╭─ Dataset

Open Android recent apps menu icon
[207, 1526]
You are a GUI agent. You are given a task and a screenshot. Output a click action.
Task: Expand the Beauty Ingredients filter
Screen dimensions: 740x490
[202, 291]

╰─

> [What you should do]
Word for word, transcribe each record.

> [Written response]
Open Android recent apps menu icon
[207, 1526]
You are a GUI agent. You are given a task and a screenshot. Output a click action.
Task: Expand the Beauty Ingredients filter
Screen dimensions: 740x490
[202, 291]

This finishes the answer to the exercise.